Source text
AMD Vega 10, Vega 11, Vega 12 and Vega 20 Rumors and Discussion

D

Deleted member 13524

Guest
According to videocardz and fudzilla, Vega 10 will do 12 TFLOPs FP32 and 24 TFLOPs FP16, with a 512GB/s memory bandwidth. This means:

- 64 CUs at 1.5 GHz
- 2x FP16 rate per ALU
- 2 stacks of 2GT/s HBM2
- 225W TDP
- H1 2017 (probably Q2..)

They also claim it comes with 16GB of HBM2. This wouldn't be possible with Hynix's current portfolio because they only have 4-Hi stacks with 4GB.
Videocardz claims these specs are coming from server leaks, so maybe the consumer version will use Hynix's current products for 8GB cards and the server versions will use yet-to-enter-production 8-Hi stacks. Though since that would require a physically higher stack they would need to at least change the heatsink's surface, I guess..?

These clocks seem very conservative. Again, these are server chips but if the consumer cards are clocked up to 1.2GHz then I would expect a 250W TDP or more. Ignore this. I miscalculated.

They also mention a Radeon Pro Duo replacement with 2* Vega 10 at 300W TDP coming up H2 2017.


At the same time, they claim Vega 11 will replace Polaris 10. AMD has suggested there will be a RX 48x so maybe we're looking at that GPU. Maybe the same 36 CUs with updated GFX9 architecture and HBM memory? Maybe 1.5GHz too like the bigger brother. Or more CUs with lower clocks to lower power consumption even more?



Lastly, there is also a Vega 20 that we haven't heard of, which is probably coming in 2018 or later, because it's using GF's 7nm. It comes with the same number of CUs as Vega 10, same "GFX 9" ISA, but now with 1TB/s bandwidth, so 4 HBM2 stacks.
I take it that with the number of CUs and graphics architecture being equal, the clocks should be considerably higher in 7nm. Perhaps GF's 7nm will bring even higher clocks the clocks that 14FF couldn't reach. The TBP for Vega 20 is 150W and it'll bring PCI Express 4.0 support, meaning the card could work without and PCIe power cables.


EDIT: Derp brainfart. 12TFLOPs FP32 with 64CUs would need 1.5GHz, unless GCN goes through major changes, like 96 ALUs for each CU.
 
Last edited by a moderator:
That's not the interesting thing from that article.

The piece that's perhaps most relevant to Project Scorpio.

Information shown
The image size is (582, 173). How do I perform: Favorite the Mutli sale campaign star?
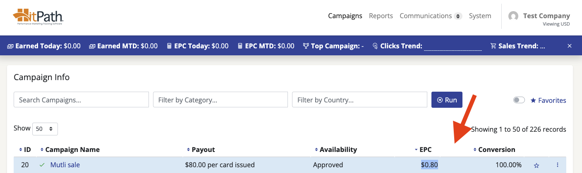tap(536, 165)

Task to carry out
List every item in the bulleted list that follows "This means:" in the Vega rumor thread above.

Solution to this task
- 64 CUs at 1.5 GHz
- 2x FP16 rate per ALU
- 2 stacks of 2GT/s HBM2
- 225W TDP
- H1 2017 (probably Q2..)